DATA:

++++++

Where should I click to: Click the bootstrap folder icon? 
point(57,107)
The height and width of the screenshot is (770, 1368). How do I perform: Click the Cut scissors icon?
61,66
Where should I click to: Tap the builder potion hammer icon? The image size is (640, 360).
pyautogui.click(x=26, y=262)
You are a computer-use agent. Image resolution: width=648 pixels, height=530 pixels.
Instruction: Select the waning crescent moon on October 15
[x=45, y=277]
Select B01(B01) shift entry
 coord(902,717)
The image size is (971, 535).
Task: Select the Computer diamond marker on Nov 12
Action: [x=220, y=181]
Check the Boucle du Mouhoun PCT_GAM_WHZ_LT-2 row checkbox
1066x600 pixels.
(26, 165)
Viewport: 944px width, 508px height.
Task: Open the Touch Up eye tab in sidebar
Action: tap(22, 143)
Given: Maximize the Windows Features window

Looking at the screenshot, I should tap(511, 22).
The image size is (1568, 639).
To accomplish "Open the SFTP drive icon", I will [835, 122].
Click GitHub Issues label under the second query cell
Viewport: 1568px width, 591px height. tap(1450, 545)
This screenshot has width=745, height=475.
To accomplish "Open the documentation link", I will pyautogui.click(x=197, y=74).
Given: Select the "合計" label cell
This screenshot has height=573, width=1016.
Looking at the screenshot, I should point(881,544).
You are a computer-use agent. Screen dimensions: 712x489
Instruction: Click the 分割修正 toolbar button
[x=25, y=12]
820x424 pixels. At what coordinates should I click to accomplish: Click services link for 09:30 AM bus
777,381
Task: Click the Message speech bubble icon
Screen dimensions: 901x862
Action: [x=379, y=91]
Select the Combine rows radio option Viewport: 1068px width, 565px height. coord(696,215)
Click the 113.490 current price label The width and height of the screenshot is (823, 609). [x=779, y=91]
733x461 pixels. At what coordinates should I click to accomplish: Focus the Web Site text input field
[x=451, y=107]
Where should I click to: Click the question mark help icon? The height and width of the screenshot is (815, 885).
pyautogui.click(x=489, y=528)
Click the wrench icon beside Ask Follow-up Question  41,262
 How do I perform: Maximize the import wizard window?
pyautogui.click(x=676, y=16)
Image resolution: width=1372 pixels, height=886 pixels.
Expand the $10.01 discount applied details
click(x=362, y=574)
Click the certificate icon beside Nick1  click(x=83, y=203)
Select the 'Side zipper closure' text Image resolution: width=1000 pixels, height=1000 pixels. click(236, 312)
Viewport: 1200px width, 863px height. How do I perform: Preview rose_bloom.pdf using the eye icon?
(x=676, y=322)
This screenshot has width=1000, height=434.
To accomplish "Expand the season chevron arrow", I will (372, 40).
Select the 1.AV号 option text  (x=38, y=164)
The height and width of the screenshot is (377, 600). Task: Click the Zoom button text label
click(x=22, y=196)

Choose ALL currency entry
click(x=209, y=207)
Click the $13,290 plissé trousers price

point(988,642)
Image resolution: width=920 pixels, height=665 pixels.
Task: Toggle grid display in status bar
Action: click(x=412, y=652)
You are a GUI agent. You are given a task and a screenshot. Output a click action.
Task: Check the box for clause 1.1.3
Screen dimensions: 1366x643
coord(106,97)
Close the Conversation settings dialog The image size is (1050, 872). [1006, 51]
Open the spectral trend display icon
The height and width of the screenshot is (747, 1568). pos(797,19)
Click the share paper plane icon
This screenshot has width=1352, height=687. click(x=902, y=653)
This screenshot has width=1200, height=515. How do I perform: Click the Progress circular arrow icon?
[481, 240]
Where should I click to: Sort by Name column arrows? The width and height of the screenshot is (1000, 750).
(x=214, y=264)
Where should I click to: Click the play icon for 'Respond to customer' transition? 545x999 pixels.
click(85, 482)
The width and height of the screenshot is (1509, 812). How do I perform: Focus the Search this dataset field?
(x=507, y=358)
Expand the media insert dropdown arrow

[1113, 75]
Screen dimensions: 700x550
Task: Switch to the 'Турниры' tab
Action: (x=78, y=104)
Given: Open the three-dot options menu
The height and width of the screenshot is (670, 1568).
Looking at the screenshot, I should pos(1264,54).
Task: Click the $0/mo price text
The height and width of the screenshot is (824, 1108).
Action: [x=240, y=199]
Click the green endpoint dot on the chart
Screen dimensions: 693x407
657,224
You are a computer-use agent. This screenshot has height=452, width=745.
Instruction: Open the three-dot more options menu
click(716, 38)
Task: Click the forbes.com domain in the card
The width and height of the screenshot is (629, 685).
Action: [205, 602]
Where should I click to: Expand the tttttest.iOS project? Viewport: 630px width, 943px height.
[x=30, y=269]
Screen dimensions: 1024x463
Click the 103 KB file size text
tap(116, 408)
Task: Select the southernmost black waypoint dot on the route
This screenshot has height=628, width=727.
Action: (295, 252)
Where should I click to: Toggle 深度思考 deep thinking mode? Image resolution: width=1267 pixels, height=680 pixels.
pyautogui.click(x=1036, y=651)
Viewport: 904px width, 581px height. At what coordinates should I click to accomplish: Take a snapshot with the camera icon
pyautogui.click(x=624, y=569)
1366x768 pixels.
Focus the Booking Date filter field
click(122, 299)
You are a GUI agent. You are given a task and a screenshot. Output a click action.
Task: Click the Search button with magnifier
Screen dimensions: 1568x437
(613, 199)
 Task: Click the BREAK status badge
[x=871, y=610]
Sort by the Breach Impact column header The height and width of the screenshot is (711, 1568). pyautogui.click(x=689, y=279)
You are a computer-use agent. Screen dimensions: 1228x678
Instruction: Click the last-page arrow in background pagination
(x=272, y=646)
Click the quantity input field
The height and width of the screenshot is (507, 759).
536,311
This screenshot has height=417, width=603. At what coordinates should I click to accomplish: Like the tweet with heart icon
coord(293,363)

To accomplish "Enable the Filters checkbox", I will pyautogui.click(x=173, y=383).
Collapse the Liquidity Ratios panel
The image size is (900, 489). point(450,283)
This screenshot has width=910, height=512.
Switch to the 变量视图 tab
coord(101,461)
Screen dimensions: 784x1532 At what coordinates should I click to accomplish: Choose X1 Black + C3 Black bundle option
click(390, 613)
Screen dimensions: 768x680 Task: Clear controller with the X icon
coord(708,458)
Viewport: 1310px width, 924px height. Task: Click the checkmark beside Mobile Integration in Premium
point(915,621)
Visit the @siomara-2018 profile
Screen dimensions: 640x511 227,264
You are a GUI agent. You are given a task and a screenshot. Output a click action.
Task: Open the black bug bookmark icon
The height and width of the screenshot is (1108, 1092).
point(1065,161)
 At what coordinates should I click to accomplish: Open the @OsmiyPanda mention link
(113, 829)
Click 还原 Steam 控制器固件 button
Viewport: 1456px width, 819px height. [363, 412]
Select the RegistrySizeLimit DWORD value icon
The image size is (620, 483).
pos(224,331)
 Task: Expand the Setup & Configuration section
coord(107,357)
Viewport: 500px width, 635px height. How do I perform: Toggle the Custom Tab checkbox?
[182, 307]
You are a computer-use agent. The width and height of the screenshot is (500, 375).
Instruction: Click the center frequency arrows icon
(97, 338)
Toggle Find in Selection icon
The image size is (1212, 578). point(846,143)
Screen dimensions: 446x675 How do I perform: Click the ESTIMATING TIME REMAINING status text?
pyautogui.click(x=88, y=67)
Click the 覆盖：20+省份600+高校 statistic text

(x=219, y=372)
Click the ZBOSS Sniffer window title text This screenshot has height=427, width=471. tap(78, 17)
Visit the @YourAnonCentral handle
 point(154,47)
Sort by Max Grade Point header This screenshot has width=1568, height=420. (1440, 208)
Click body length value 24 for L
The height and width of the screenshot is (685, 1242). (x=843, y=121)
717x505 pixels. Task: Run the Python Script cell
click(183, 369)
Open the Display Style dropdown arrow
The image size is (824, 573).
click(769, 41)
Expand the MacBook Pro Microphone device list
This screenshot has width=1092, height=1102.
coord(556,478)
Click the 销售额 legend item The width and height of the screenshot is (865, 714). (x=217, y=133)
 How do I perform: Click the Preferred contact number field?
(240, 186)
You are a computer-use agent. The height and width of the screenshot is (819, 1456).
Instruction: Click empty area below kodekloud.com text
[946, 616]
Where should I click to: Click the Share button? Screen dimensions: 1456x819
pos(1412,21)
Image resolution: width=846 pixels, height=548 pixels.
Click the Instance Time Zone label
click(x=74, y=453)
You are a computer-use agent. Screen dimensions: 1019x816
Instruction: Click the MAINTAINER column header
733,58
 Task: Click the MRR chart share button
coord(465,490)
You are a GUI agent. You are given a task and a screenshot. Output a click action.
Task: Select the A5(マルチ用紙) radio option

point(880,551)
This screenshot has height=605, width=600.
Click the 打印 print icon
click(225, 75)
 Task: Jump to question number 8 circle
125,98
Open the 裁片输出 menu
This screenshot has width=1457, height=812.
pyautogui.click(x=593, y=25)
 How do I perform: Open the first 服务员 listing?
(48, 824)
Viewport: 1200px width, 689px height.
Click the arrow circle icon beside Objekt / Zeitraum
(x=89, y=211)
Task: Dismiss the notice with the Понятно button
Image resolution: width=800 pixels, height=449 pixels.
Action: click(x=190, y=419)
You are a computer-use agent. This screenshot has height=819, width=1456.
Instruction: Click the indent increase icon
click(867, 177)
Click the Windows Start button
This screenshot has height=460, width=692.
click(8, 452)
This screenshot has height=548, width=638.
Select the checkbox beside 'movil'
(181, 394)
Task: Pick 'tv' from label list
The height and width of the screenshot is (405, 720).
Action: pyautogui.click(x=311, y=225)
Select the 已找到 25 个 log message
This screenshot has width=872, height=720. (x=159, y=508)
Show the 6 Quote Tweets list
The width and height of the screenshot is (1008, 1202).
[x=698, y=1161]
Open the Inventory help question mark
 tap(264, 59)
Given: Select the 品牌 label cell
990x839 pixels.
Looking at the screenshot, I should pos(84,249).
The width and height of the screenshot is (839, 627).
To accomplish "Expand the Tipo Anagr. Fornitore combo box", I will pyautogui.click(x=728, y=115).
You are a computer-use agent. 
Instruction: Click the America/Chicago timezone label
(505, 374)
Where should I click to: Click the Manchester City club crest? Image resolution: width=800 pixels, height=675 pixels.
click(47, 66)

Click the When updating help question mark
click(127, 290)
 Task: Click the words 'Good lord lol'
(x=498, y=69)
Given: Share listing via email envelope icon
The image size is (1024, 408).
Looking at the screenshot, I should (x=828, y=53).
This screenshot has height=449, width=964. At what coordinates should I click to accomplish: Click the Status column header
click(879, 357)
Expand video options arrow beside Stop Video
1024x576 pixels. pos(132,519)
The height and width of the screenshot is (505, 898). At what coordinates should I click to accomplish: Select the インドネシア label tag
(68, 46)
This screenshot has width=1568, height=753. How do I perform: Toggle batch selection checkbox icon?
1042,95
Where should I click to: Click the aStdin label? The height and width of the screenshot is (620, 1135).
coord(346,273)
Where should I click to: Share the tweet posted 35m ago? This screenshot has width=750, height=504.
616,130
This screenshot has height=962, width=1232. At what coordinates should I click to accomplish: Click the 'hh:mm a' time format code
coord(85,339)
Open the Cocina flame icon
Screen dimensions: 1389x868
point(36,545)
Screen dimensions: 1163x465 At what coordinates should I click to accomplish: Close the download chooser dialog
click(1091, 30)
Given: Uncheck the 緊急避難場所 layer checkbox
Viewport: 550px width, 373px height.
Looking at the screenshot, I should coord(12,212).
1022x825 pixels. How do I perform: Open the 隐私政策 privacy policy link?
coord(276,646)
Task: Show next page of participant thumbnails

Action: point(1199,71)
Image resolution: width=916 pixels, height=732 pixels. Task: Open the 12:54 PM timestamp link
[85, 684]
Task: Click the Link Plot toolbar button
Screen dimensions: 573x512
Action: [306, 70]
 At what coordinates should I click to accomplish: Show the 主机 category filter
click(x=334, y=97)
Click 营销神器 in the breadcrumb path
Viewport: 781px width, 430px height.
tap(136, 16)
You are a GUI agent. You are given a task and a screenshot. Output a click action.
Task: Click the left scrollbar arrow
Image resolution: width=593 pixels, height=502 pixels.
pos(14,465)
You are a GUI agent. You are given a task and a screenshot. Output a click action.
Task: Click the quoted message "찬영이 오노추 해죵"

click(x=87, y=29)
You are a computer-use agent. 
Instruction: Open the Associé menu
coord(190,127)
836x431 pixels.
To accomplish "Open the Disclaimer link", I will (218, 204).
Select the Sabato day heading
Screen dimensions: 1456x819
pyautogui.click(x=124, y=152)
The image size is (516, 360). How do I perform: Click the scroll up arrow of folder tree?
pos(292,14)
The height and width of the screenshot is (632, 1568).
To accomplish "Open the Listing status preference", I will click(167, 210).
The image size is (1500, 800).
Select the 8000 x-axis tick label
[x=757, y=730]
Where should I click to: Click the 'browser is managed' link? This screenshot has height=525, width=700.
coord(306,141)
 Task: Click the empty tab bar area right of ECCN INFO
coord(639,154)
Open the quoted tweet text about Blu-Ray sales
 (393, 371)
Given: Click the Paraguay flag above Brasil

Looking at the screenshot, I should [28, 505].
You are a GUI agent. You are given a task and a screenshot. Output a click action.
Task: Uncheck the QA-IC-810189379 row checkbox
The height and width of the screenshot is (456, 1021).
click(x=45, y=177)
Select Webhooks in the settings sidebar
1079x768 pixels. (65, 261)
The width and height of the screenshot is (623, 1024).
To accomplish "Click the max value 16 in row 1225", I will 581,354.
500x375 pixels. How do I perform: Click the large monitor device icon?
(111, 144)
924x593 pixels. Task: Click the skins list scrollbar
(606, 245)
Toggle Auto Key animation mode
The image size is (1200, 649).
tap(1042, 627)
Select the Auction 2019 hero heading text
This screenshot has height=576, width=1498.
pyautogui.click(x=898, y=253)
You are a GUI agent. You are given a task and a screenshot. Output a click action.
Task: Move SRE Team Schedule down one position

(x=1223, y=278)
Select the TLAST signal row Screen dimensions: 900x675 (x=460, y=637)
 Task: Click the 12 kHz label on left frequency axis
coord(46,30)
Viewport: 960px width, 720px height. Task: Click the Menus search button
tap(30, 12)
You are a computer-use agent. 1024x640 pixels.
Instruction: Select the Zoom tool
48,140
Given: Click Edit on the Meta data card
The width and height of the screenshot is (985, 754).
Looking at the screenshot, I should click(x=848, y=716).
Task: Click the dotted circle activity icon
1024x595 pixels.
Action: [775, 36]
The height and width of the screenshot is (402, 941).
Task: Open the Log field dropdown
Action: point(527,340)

++++++

WORK ITEM: The line containing "Task: Click the dotted circle activity icon" and every line after it, up to and including the last line of the records, should be reproduced exactly, with nothing else.

SOLUTION TO THE PROBLEM:
Task: Click the dotted circle activity icon
1024x595 pixels.
Action: [775, 36]
The height and width of the screenshot is (402, 941).
Task: Open the Log field dropdown
Action: point(527,340)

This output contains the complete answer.